-- Data supplied --
= Beginning of Section =

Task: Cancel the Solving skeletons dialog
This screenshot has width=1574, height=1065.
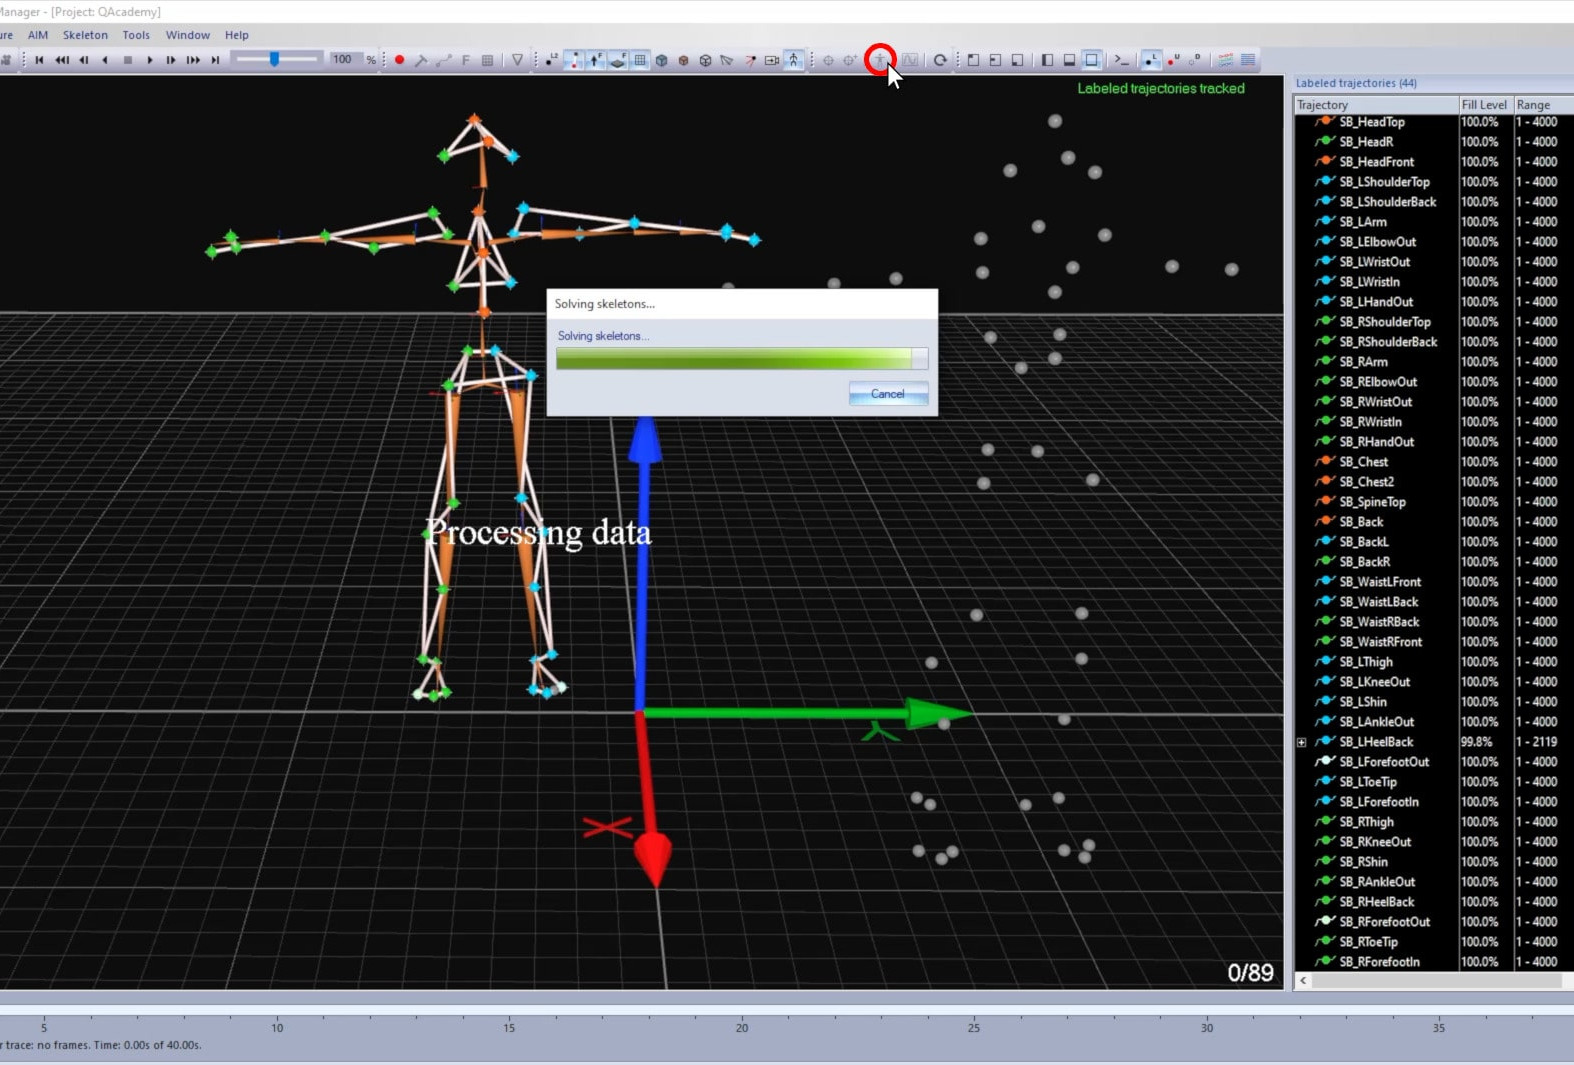Action: tap(887, 394)
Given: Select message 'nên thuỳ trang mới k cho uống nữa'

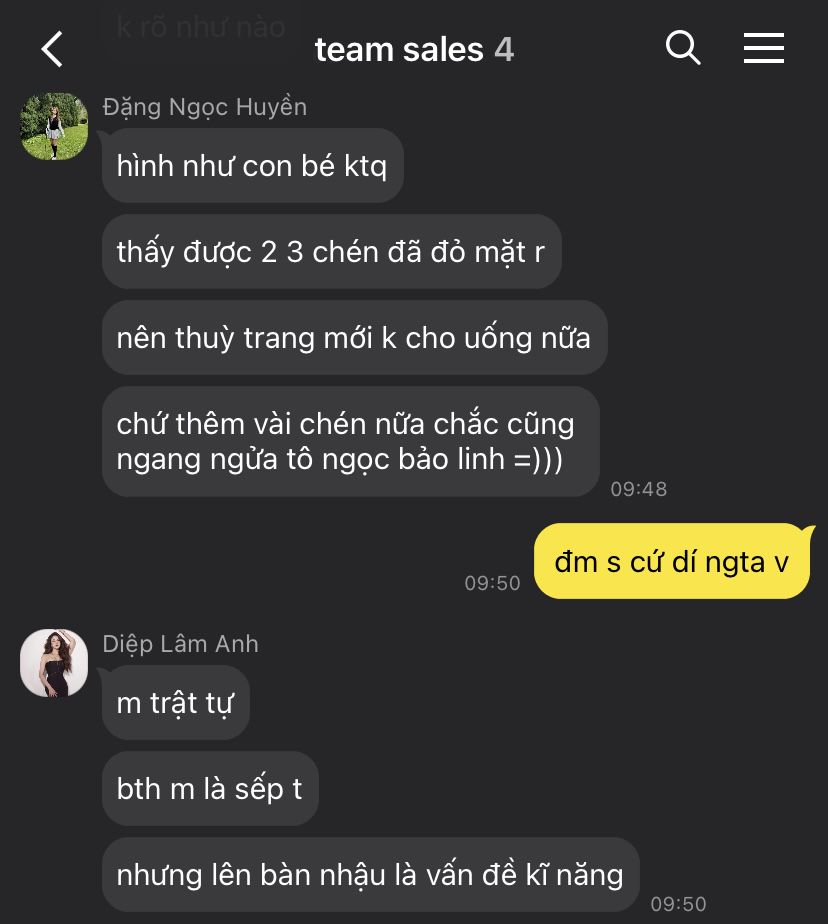Looking at the screenshot, I should tap(354, 338).
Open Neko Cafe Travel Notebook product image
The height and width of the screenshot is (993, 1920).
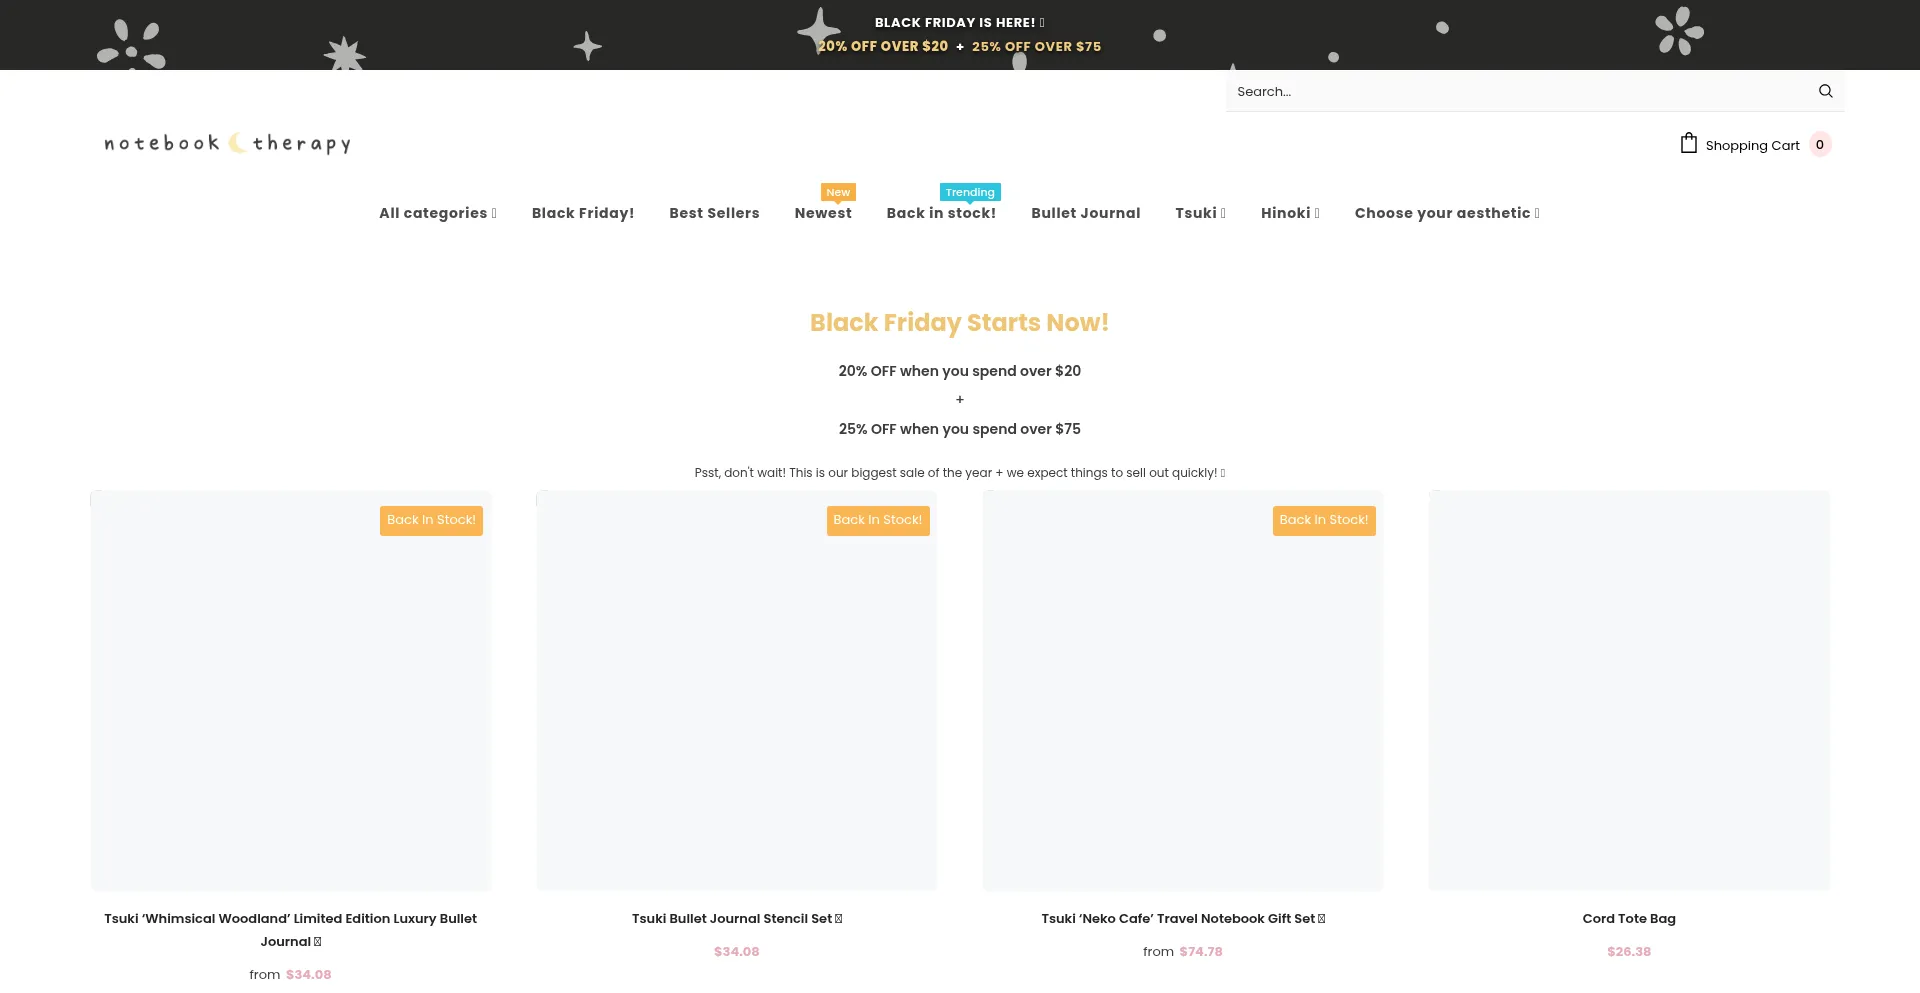pos(1182,690)
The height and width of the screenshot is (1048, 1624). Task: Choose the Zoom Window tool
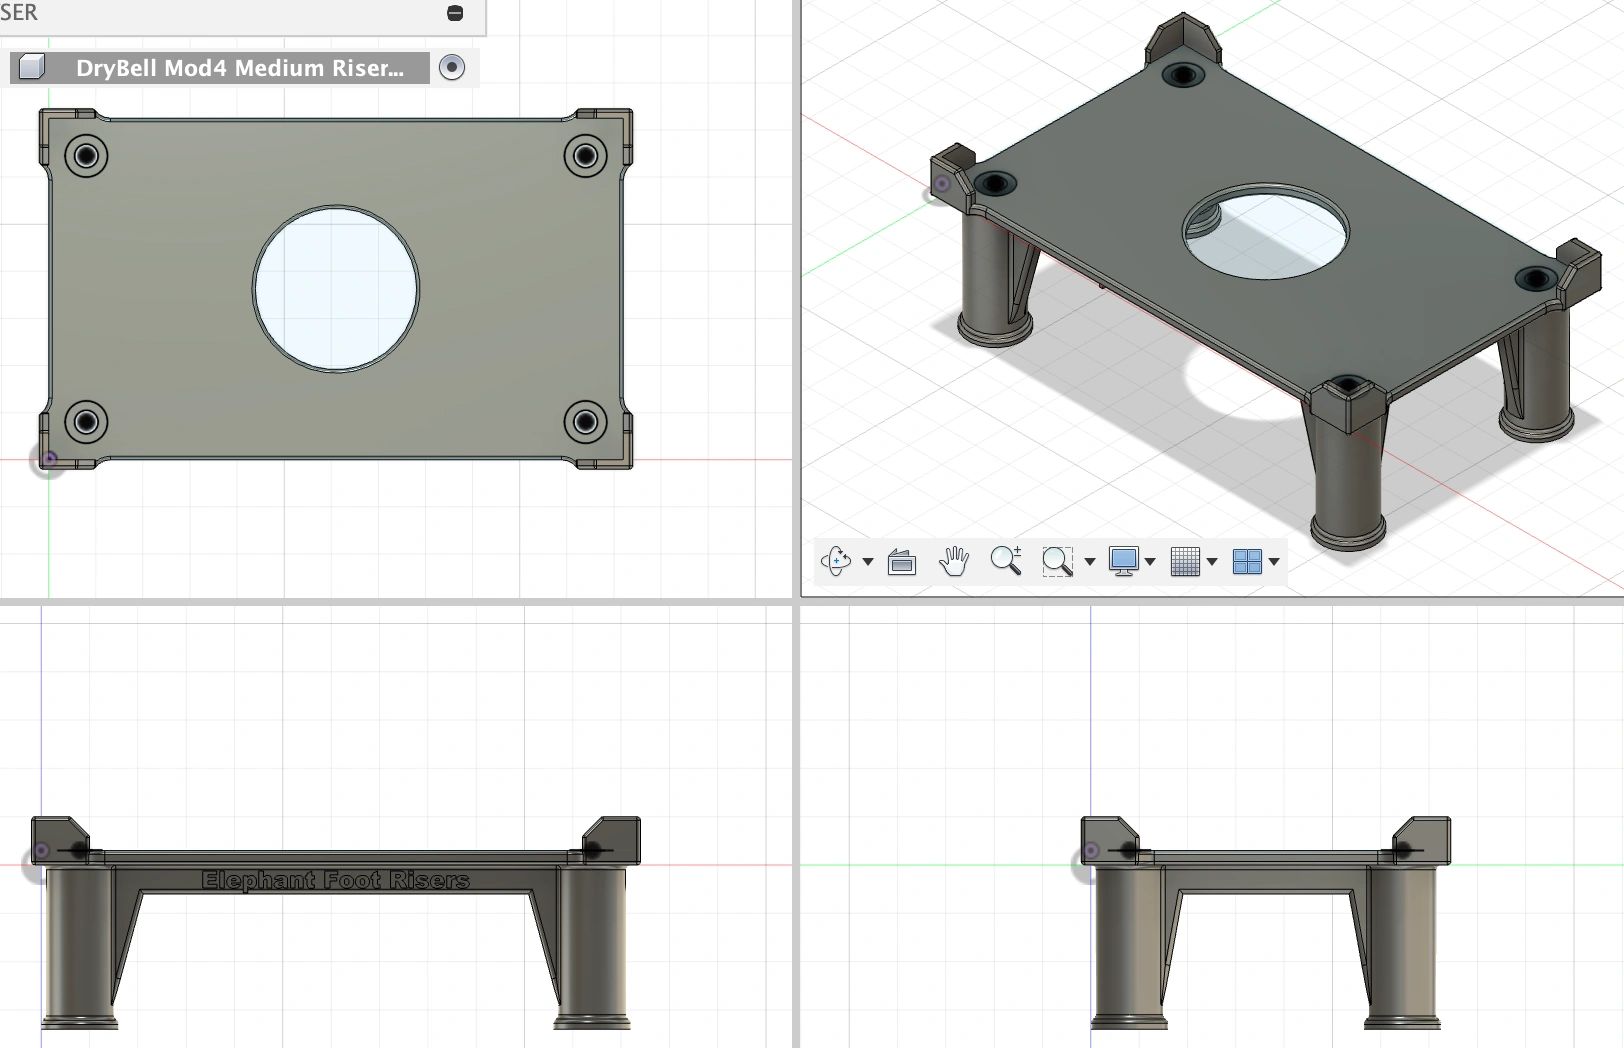[x=1057, y=561]
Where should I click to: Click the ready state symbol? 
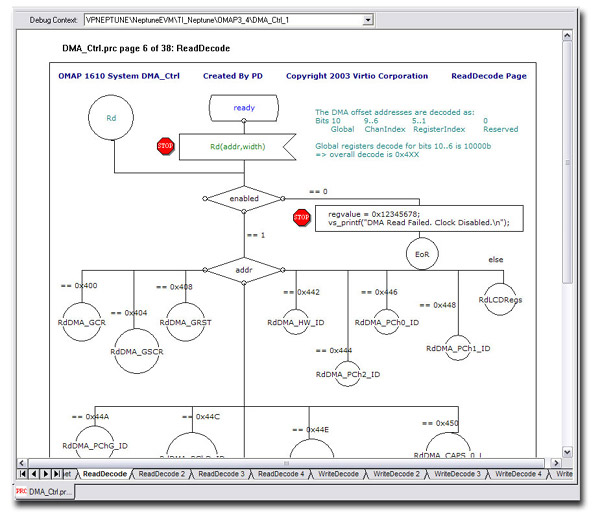pyautogui.click(x=244, y=108)
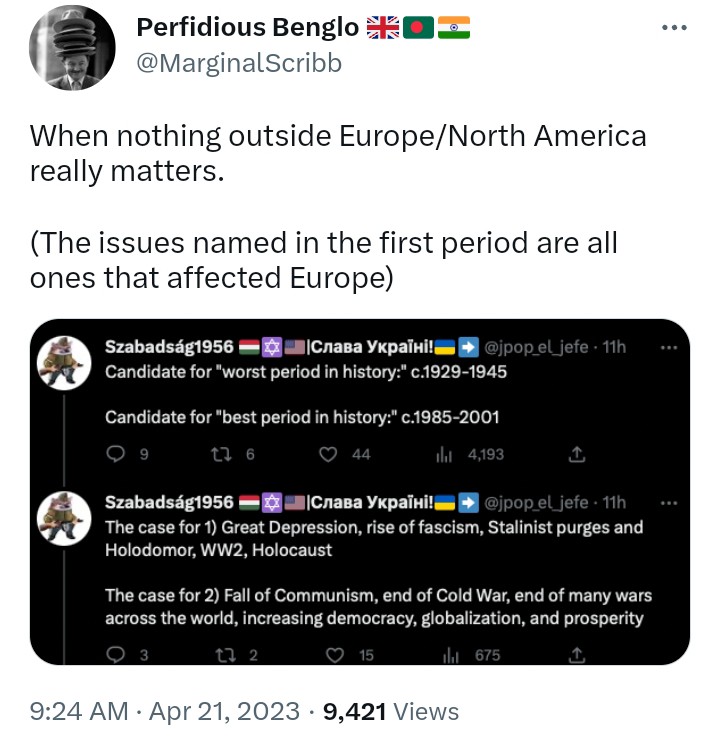
Task: Click retweet icon with 6 retweets
Action: click(222, 454)
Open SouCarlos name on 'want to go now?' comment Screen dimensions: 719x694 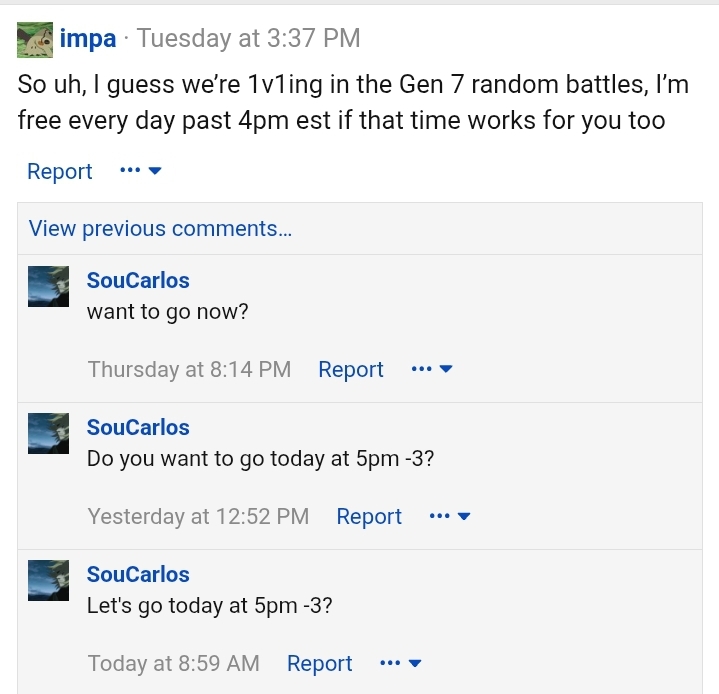(138, 280)
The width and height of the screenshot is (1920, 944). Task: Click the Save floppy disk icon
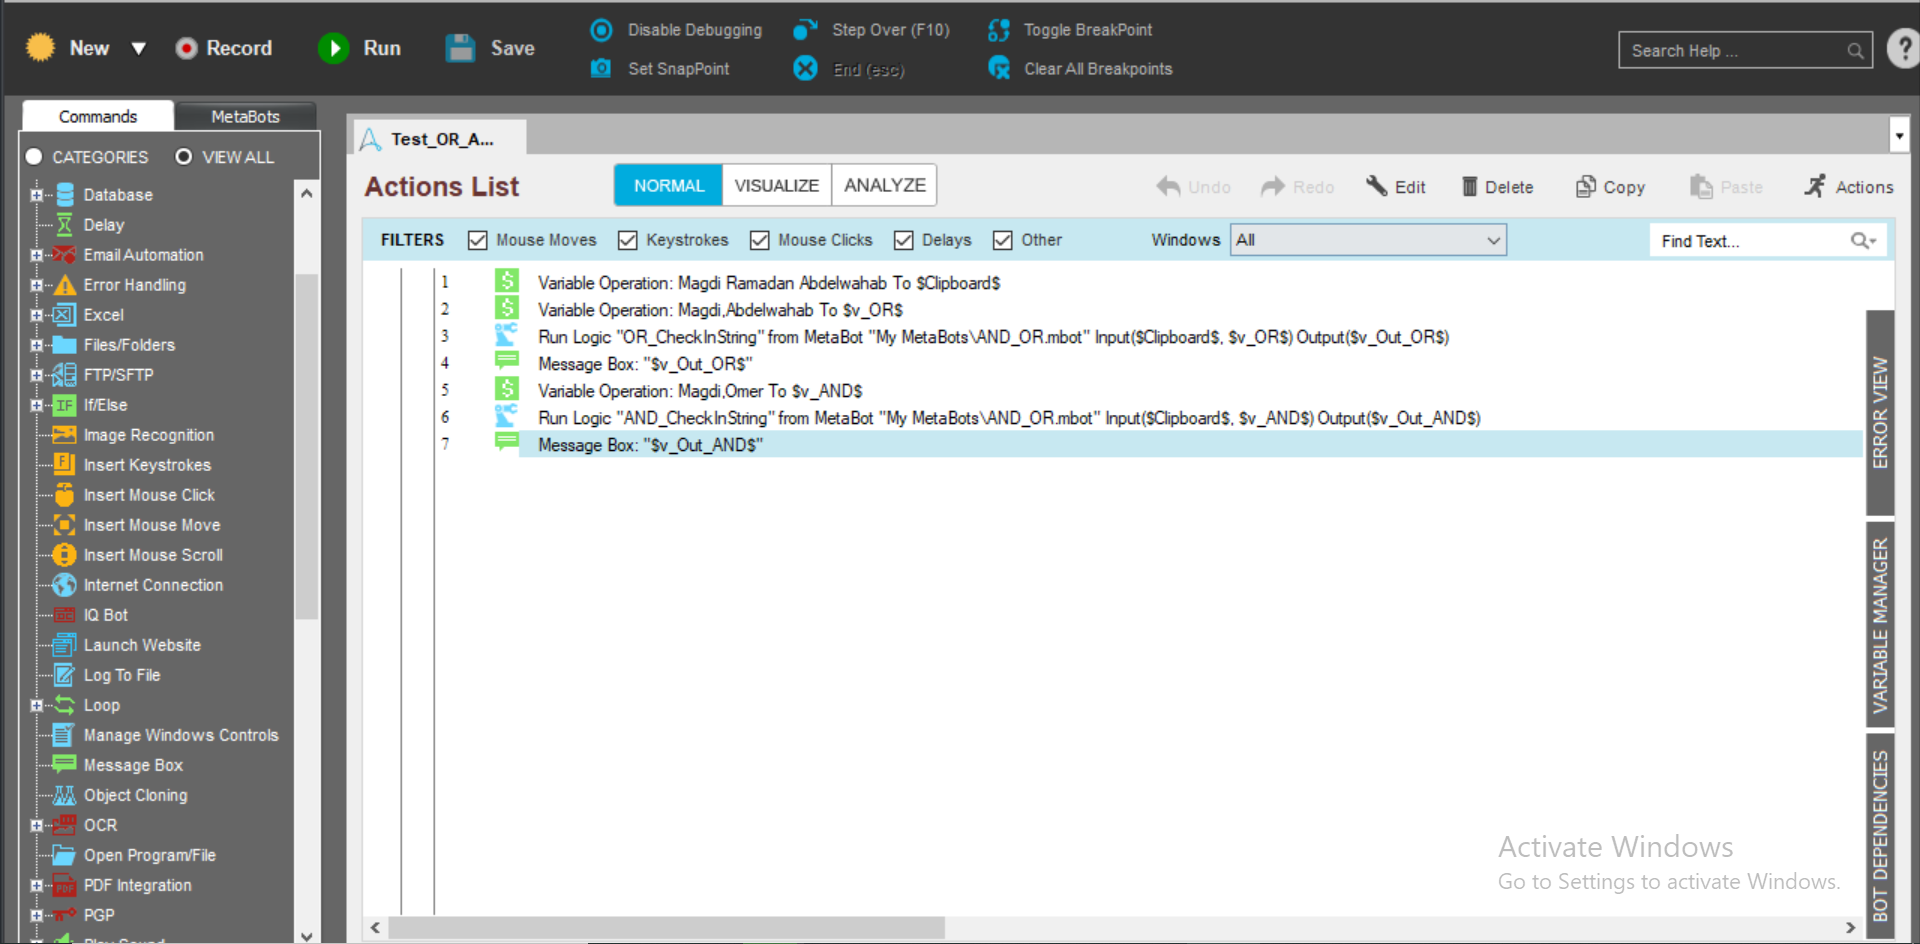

= End of Section =

-- Task objective --
In the copy, include each line from the start of the material through the line with "Open Neko Cafe Travel Notebook product image", word for word, but none of the pictures.

-- Task response --
Task: Cancel the Solving skeletons dialog
This screenshot has width=1574, height=1065.
Action: tap(887, 394)
Given: Select message 'nên thuỳ trang mới k cho uống nữa'

Looking at the screenshot, I should tap(354, 338).
Open Neko Cafe Travel Notebook product image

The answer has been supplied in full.